If I know anything, I know when I’m not the smartest guy in the room and I know at those times to keep my mouth shut.
This is a fracturing of that rule as I am not the smartest person who owns a computer and has access to the internet. I don’t even know if internet is supposed to be capitalized. It seems obvious that it should be. It’s the only thing in the world that approaches the magnitude of the planet that we live on. But then most of the time that I see earth written in a sentence, it’s not capitalized either. At any rate, I’m opening my mouth, so to speak, despite knowing absolutely that I will be scoffed at and I will probably wish I had remained silent.
Before I go on, let me unpack how I learned this principle in life as it is one of the more interesting things I’ve had the privilege to learn from experience. For about half of my life I’ve been a sportswriter. Starting when I was about 16 and continuing to this very day.
So that means for many years, I was just a little kid learning the game, not wanting to attract the attention or ridicule of the big kids in the room. In the press box or at press conferences, I spoke only when I was spoken to. I listened to the questions the grizzly old guys asked. I listened to the questions they didn’t ask. I learned many, many things from it. Here’s a good example: if Bobby Knight is sitting at the microphone, try to be invisible. Let some other pathetic soul die a slow death.
Furthermore, they say there’s no cheering in the press box. That is, there’s not supposed to be any cheering in the press box. People break this rule all the time and I’ve taken no more judgmental pleasure in my entire life than the time I had a couple of Texas A&M Aggie fans tossed out of a press box for having the unmitigated gall to wear Aggie jerseys into the working press area. By the way, don’t confuse the press box with luxury suites. You can cheer and wear jerseys and pretty much do whatever you want in a luxury suite. But certain rules of decorum apply in the press box. Truthfully, there’s barely reason to talk at all in the press box. Everyone there is working. The assholes who try to impress the rest of us with the cute comments they can make, well, that’s why they’re assholes. Have I tried to make funny comments? Yes. And it made me feel empty inside. So it’s unnecessary. Save the cleverness for your copy, assholes.
So that’s why I still feel like a cub sportswriter at 35 years old. It’s like Ben Folds sang, there’s always someone cooler than you.
This compound principle — listen more than you speak because there’s always someone cooler than you — will govern me as a I forge ahead into this project. But I feel strongly enough about it that I want to speak up.
So now I should probably more clearly define what I’m after with this thing. I believe that sports are life in microcosm. A step further, sports is raw life. It’s drama and strategy and agony and ecstasy on full display. Art is reflection of life. It’s the thing that life inspires. But sport is life for spectators. Athletes aren’t trying to make you feel something about life. They’re trying to win with whatever means is available to them and that’s why this works.
That’s why I’m constantly saying to my friends “if you’ll permit me a sports metaphor.”

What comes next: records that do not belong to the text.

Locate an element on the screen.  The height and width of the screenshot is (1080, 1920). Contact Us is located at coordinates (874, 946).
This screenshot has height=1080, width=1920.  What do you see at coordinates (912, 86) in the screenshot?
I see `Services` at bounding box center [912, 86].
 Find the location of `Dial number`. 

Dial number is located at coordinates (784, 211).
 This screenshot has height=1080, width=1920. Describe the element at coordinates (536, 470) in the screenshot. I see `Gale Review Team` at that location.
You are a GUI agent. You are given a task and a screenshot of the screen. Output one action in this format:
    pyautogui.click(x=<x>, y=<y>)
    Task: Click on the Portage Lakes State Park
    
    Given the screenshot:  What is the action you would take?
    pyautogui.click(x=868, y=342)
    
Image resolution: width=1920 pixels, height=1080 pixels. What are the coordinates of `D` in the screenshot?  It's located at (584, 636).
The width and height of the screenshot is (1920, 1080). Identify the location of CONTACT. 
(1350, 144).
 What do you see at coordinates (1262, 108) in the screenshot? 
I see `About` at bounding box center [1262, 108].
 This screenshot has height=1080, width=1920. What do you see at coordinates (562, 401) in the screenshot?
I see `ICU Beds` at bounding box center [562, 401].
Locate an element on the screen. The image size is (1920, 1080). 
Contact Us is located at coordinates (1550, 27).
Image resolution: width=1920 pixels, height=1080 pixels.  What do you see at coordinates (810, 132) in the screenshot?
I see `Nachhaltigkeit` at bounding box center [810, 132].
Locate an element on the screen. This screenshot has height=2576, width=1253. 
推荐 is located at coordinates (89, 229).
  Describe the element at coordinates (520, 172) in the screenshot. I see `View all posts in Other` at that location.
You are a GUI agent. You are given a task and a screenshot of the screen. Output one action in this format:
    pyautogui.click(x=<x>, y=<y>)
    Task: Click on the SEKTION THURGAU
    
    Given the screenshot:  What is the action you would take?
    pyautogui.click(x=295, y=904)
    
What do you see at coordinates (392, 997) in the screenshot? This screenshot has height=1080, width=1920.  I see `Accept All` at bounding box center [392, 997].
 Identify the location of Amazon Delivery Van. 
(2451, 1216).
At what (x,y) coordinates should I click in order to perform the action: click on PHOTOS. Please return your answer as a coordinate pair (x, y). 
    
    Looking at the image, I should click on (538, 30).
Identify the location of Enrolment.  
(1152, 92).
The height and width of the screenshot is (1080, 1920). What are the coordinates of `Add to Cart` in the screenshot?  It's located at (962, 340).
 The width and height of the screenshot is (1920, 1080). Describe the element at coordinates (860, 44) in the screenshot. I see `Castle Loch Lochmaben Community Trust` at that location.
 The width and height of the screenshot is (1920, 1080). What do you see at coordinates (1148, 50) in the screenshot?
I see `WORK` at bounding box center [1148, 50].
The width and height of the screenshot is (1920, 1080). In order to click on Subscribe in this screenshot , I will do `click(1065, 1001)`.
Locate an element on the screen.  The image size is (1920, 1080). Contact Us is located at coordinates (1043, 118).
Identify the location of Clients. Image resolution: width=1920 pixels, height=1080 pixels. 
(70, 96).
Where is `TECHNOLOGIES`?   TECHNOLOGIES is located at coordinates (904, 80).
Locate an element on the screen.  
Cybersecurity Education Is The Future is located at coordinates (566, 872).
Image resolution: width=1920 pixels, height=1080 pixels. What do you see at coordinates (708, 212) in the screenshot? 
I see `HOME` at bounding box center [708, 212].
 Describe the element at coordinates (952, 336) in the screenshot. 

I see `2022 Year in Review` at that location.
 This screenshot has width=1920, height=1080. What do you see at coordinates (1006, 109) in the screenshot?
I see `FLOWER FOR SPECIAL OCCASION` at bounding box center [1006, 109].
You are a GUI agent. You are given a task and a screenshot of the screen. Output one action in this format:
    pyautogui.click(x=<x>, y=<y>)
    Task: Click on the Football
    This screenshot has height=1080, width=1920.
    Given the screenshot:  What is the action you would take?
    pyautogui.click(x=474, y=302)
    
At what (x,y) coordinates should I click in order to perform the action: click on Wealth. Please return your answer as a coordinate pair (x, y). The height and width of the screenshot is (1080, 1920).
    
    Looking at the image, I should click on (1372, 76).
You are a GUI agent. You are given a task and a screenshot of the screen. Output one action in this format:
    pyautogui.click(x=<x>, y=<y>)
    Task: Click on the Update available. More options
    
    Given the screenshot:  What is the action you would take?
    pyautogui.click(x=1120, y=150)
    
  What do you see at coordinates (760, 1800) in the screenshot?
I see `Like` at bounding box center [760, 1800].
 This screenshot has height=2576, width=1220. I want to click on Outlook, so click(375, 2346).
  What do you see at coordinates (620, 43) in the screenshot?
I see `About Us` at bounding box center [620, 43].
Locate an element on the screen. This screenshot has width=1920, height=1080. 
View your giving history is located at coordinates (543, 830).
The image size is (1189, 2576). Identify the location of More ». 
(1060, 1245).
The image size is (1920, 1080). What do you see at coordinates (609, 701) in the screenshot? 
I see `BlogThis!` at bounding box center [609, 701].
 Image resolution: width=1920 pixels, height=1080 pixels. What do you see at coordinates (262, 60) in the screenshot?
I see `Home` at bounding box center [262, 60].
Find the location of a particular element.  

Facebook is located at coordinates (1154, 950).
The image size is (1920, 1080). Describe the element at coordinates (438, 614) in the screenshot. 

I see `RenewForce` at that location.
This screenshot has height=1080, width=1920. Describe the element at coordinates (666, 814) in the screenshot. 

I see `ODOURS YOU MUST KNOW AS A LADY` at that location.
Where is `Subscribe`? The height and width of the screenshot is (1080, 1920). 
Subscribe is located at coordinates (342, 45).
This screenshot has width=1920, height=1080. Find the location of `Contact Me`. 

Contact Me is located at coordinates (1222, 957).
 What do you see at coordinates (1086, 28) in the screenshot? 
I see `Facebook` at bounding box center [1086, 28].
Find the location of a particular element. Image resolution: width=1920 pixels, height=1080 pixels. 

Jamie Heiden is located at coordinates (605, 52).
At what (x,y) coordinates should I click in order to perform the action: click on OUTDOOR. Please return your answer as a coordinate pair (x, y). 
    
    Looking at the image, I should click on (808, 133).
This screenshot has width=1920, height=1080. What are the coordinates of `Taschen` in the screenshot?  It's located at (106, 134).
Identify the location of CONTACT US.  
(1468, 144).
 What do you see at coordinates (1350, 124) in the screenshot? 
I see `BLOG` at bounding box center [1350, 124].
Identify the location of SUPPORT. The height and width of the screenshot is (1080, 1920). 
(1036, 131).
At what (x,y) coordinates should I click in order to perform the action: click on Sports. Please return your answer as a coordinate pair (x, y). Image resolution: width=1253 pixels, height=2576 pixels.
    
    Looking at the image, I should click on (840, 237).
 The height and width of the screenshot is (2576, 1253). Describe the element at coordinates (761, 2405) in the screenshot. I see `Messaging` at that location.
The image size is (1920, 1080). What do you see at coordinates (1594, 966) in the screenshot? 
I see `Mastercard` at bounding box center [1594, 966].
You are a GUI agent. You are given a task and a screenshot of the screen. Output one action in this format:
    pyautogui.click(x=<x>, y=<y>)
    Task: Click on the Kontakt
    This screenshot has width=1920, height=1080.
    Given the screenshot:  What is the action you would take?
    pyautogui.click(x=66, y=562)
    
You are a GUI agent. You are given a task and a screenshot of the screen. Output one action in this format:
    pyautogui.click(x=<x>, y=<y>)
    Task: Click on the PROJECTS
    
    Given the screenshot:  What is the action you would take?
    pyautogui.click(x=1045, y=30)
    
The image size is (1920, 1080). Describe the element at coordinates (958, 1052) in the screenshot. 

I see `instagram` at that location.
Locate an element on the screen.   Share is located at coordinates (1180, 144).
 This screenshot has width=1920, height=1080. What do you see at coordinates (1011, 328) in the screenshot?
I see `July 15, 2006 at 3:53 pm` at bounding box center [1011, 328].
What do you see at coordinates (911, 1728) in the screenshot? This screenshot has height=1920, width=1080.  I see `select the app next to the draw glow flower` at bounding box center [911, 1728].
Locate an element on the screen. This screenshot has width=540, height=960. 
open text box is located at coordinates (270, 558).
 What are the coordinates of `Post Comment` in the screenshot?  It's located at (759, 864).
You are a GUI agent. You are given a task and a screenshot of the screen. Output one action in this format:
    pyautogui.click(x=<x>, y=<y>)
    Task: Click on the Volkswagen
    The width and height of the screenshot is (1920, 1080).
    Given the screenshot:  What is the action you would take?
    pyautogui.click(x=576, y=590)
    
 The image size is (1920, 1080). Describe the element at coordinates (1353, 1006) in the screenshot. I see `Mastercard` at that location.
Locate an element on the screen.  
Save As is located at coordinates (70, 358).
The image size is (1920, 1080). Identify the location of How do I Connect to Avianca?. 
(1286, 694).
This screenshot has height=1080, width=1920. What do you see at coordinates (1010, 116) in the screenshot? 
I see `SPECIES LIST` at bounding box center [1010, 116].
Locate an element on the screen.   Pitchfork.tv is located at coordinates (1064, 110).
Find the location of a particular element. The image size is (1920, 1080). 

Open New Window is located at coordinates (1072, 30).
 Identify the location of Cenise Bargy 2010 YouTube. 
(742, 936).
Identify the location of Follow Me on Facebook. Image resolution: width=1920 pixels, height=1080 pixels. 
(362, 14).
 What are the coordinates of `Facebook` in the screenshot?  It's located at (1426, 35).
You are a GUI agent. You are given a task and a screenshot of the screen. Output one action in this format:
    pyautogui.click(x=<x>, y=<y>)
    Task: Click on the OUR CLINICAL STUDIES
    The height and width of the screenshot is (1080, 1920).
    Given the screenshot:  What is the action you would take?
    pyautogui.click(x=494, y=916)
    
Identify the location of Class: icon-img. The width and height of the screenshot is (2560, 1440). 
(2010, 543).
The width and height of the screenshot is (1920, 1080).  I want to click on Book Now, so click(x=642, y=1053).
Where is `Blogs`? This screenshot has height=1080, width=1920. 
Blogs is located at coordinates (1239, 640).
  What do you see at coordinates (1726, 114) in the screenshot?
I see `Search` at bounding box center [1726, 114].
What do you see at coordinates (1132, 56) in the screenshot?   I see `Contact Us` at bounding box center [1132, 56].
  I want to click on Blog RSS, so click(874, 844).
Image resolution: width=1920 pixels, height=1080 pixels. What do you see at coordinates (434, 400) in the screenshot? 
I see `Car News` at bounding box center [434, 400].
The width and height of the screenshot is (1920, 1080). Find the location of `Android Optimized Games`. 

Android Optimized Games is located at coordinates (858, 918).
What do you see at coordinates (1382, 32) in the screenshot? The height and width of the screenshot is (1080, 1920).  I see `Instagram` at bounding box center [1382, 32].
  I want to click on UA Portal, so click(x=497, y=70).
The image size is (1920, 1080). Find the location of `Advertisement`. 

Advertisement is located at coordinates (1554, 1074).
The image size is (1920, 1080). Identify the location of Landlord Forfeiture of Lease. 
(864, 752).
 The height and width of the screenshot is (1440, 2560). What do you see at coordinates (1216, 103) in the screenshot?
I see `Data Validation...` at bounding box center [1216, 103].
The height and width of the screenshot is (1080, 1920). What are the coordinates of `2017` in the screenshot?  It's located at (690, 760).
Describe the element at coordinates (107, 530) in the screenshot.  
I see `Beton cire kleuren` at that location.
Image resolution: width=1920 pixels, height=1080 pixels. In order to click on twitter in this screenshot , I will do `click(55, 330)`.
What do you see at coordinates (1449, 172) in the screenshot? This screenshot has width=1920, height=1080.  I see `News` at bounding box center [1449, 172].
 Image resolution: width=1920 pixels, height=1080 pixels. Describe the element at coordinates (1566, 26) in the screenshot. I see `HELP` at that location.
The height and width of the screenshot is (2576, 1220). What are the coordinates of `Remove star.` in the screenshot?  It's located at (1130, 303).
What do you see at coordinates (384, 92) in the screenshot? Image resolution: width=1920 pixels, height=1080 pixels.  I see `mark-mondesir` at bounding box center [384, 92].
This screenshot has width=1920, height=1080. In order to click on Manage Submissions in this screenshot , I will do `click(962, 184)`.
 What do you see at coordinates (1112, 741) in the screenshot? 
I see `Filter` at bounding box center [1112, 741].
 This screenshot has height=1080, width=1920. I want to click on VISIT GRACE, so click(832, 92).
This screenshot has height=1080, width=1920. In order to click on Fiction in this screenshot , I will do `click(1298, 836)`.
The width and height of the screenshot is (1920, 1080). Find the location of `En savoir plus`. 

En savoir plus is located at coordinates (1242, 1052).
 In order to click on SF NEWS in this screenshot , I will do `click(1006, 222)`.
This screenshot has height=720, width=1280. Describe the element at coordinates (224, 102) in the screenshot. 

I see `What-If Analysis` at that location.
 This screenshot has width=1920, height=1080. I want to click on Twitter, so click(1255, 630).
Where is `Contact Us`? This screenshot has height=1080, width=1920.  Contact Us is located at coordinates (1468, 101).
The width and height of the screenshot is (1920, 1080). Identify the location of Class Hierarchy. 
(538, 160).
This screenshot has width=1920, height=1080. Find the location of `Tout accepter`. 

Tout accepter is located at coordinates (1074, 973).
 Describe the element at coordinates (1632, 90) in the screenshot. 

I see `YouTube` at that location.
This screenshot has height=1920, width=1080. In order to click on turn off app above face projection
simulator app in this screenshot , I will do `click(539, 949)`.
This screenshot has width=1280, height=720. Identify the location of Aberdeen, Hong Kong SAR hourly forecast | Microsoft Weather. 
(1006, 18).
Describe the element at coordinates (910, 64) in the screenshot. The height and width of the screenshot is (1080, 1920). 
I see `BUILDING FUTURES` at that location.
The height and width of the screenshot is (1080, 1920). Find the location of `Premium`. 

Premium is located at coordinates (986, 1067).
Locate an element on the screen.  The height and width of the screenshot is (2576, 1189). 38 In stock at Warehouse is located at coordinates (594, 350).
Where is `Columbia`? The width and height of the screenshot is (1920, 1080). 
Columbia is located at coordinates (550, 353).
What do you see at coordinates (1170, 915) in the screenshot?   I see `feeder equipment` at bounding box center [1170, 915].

I’m not a theologian or a philosopher or any kind of expert with years of academic training. But I do have training — almost two decades of watching people play games for every level of motivation. I’ve been pretentious enough at times to say that I cover sports, but what I really do is study sociology through the lens of sports. That’s a little self-aggrandizing. But what’s worse is I kind of believe it to be true.
It’s not just the games either. It’s how people watch and react to the games. You know how you’re not supposed to mess with a mama bear’s cubs? Well, hell and mama bears have no fury like a Little League mother scorned. In my years of covering sports full time, I was only accosted face-to-face twice and one of those times was by a parent at a 10-year-old girls softball game. (Reader’s note: I have to disclaim here that I didn’t write something about 10-year-old girls softball that elicited a violent reaction. I generally reserved my most mundane and inoffensive copy for Little League. The parent was mad that the newspaper where I worked chose not to cover the game the night before or something. But “the newspaper” still probably means that I made the decision. So do with that what you will.)
And you know how they (coaches) like to say that sports builds character? I don’t totally disagree with that. But like The Wolf in Pulp Fiction said “Just because you are a character doesn’t mean that you have character.” In my words, then, sports tell us something about ourselves. If people have benefitted in their lives from their participation in sports, then that’s great. But it’s not what I’m after.
I want to apply the discipline of regular blogging to my habit of trying to describe life by explaining how it’s like something I’ve experienced in sports.
Or perhaps more often, how something I see in sports reminds me of life.